Within the entries below, count the lines that hold the string "field" and give only that number.

-- Opening Marker --

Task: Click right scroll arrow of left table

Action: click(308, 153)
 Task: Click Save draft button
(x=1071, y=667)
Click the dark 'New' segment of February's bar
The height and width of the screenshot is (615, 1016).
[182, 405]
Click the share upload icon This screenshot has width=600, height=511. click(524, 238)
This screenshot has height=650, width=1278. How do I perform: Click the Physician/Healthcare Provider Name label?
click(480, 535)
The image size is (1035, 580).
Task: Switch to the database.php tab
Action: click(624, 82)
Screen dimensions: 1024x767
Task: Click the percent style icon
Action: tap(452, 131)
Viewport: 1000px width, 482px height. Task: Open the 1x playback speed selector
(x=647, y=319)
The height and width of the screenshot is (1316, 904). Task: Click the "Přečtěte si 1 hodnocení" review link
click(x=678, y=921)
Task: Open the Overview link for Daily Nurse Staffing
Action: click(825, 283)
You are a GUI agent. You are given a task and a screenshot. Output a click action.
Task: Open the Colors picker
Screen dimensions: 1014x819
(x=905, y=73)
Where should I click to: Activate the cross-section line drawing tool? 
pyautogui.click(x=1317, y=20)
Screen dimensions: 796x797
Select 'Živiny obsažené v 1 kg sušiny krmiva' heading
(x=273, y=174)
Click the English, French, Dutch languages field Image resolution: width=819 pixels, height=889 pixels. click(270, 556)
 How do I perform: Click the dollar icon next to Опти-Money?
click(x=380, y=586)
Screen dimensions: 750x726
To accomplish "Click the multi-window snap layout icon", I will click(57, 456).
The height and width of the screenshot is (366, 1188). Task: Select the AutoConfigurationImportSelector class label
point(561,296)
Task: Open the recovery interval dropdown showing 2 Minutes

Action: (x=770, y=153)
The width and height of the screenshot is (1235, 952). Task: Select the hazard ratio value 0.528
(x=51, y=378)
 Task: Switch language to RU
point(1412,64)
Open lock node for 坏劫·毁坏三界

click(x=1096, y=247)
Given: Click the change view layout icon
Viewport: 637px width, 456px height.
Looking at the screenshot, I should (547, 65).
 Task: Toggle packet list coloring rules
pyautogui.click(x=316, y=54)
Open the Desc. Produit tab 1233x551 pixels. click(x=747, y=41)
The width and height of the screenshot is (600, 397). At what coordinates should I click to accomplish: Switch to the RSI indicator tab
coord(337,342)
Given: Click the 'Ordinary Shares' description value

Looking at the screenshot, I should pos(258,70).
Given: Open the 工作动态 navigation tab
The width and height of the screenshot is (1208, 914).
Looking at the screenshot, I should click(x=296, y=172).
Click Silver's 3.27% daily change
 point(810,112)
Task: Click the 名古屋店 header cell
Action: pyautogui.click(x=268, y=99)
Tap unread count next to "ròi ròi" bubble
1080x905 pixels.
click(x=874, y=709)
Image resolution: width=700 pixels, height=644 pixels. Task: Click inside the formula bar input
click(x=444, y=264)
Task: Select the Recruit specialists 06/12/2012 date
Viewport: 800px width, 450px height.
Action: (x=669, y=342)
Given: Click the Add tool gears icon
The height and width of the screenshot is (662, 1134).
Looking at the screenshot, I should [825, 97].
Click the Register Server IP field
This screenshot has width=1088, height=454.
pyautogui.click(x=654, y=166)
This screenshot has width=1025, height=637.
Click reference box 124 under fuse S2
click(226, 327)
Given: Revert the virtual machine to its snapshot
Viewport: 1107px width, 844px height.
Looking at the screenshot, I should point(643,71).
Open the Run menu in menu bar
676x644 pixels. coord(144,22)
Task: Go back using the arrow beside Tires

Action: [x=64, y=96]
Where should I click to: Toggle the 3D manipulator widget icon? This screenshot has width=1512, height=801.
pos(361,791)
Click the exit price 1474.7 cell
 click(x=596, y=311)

-- Closing Marker --

**Output of the exercise**
2